Imus v. Gibson
I wonder if Don Imus, the recently fired radio- and TV-talk show host is standing in his local watering hole, throwing darts at a picture of Mel Gibson. Many, many news cycles ago, Mel Gibson followed-up his hardcore Christian film-making success, and his father’s holocaust-denying comments, with an evening of racist and anti-Semitic ranting after being pulled over for drunk driving. At the time, much “debate” ensued, about whether this bigotry was revelatory of the “real” Gibson, of whether an apology would be forthcoming – and suffice – and to whom specifically Gibson might direct his apologia or otherwise show his contrition. Gibson has in the past employed Jewish PR counsel, and he has worked for Jewish executives in Hollywood, and so whatever one wants to say about Jewish control of the media, the whole episode did eventually fade away.
(Oddly, there seemed to have been little discussion over one specific element of Gibson’s tirade: Jewish “control” of “the media” is well know among anti-Semites around the world [along with international banking and other important desk jobs], but we’ve never been known for our domination of the nation’s police forces. So it seems a stretch that there really was a conspiracy to pull Gibson over: that would have required a lot of high-level coordination between Los Angeles’ media-controlling Jews and whichever minority group it is that secretly runs their police.)
For one brief moment, I felt vaguely sorry for Don Imus. He never even had a chance to get out ahead of this “story,” one that The Daily Show’s Jon Stewart aptly noted was the only media buzz even remotely competitive with the announcement about poor, dead Anna Nicole Smith’s baby’s real father. What Imus said was undeniably stupid, certainly offensive, and very probably racist. Unless it wasn’t racist and was, in fact, just stupid and offensive. He apologized, whatever that really means; if he’s a bigot, as some claim, it means very little; if he’s not, we’ll never really know, and the apology will just linger as more words in a broad, continuing war of media-driven clichés. We Americans (Jewish and not) have a very complicated relationship with repentance and forgiveness: we say we believe in it, but we often act as if we do not ... until time passes and we all just move on.
At this point, it doesn’t much matter.

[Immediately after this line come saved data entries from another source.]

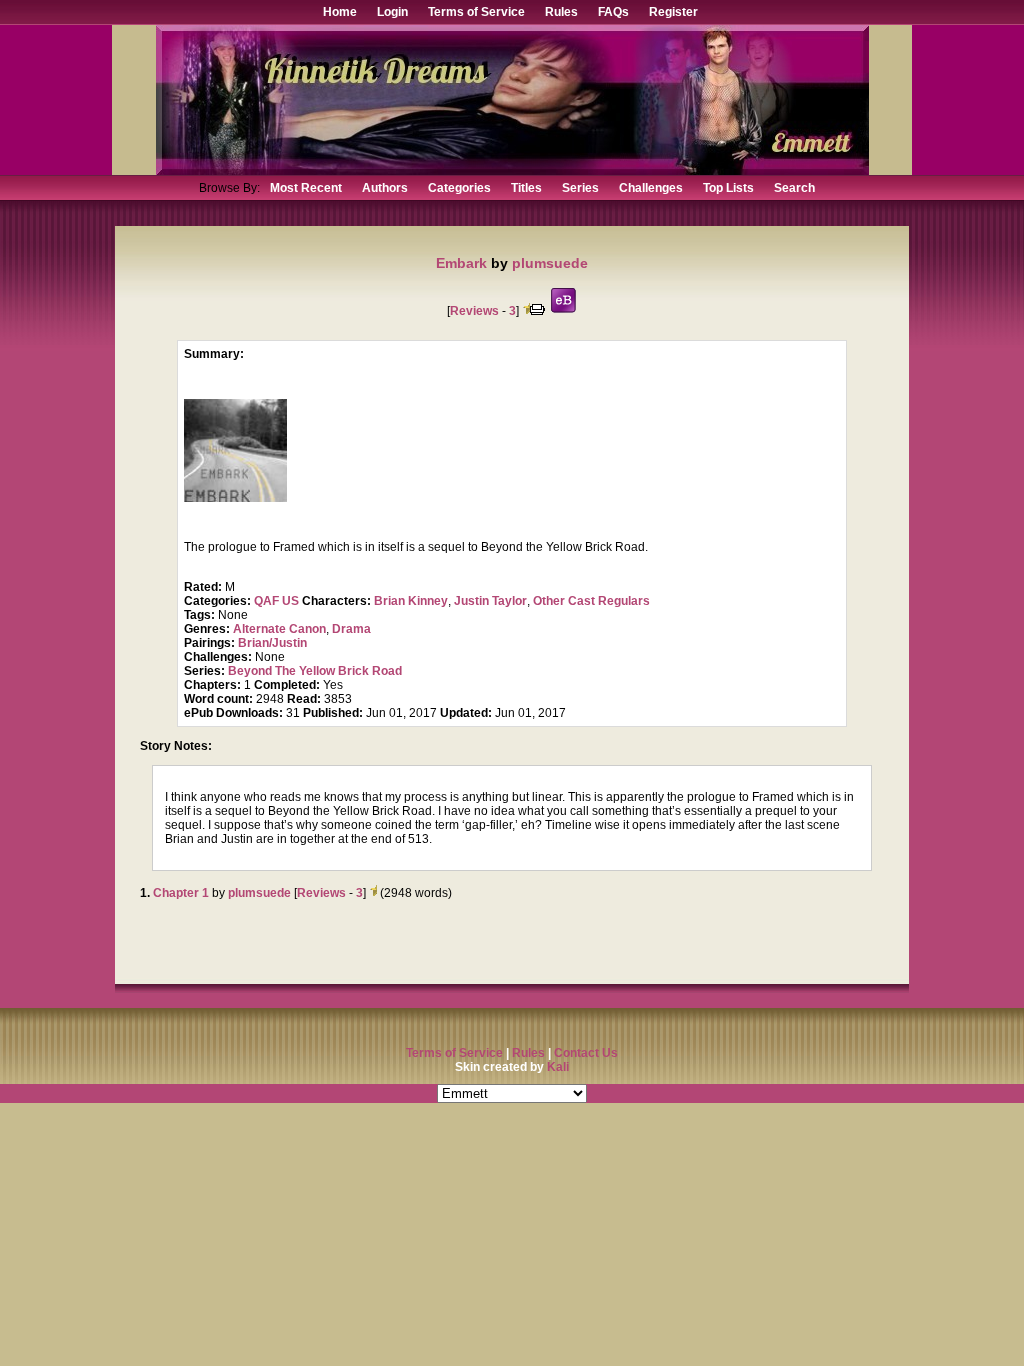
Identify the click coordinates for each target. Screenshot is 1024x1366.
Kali (558, 1067)
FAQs (613, 12)
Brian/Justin (272, 643)
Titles (526, 188)
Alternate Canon (279, 629)
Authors (385, 188)
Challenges (651, 188)
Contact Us (586, 1053)
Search (794, 188)
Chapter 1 (181, 893)
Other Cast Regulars (591, 601)
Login (392, 12)
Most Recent (306, 188)
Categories (459, 188)
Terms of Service (476, 12)
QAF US (276, 601)
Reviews (474, 311)
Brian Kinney (411, 601)
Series (580, 188)
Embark (461, 263)
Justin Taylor (490, 601)
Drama (351, 629)
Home (340, 12)
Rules (561, 12)
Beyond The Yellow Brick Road (315, 671)
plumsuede (550, 263)
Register (673, 12)
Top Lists (728, 188)
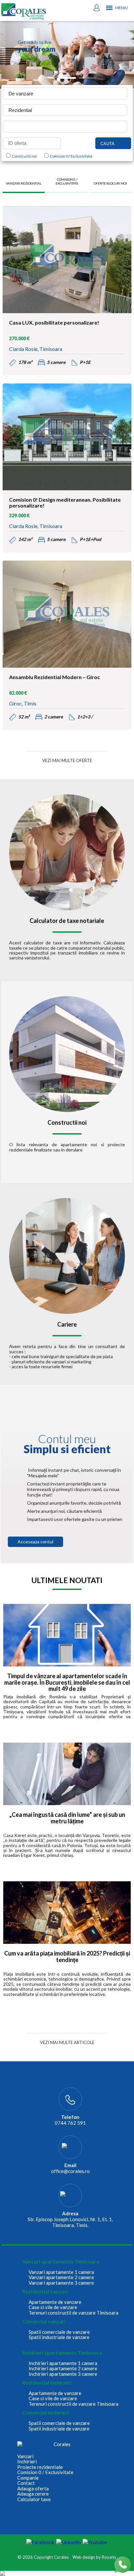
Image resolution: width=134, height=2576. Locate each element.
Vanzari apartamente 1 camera (61, 2272)
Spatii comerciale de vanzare (59, 2332)
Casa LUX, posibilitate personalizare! (54, 323)
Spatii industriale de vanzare (59, 2337)
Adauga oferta (33, 2488)
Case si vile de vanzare (53, 2307)
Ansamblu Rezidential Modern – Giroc (54, 677)
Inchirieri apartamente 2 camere (63, 2368)
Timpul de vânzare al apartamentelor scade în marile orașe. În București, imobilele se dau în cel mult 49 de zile (67, 1682)
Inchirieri (27, 2461)
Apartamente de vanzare (55, 2302)
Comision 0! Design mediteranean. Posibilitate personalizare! (65, 502)
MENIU (121, 7)
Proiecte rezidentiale (40, 2467)
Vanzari (25, 2456)
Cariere (67, 1324)
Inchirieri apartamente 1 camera (63, 2363)
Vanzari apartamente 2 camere (61, 2277)
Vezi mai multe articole (67, 2042)
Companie (28, 2478)
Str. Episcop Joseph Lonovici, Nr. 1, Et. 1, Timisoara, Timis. (70, 2222)
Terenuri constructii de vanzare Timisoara (73, 2313)
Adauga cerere (33, 2494)
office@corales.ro (70, 2171)
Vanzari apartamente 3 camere (61, 2283)
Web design (84, 2557)
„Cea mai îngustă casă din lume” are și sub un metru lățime (67, 1818)
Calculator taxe (34, 2499)
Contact (26, 2483)
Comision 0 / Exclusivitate (70, 156)
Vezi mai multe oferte (67, 760)
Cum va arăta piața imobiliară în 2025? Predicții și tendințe (67, 1956)
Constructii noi (23, 156)
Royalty (109, 2557)
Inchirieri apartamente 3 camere (63, 2374)
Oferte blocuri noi (110, 183)
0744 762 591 (70, 2123)
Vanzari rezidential (23, 183)
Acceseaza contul (35, 1541)
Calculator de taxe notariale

Having lost both his CBS radio and MSNBC cable shows, Imus will surely take a brief public break before re-emerging on satellite radio or elsewhere, a rebirth keyed – as most American ones are – to his continuing potential for revenue generation. Maybe he’ll write a book about how this experience proves whatever it is he’s been saying about America for years, and hope it does better than Gibson’s Apocalypto. Whatever happens, Imus is still richer than most of us will ever be. In the meantime, he’ll likely just keep throwing darts at that picture of Mel.
1 Comments:
The officer who arrested Gibson WAS Jewish.
And as for Imus, he's been broadcasting this garbage for years.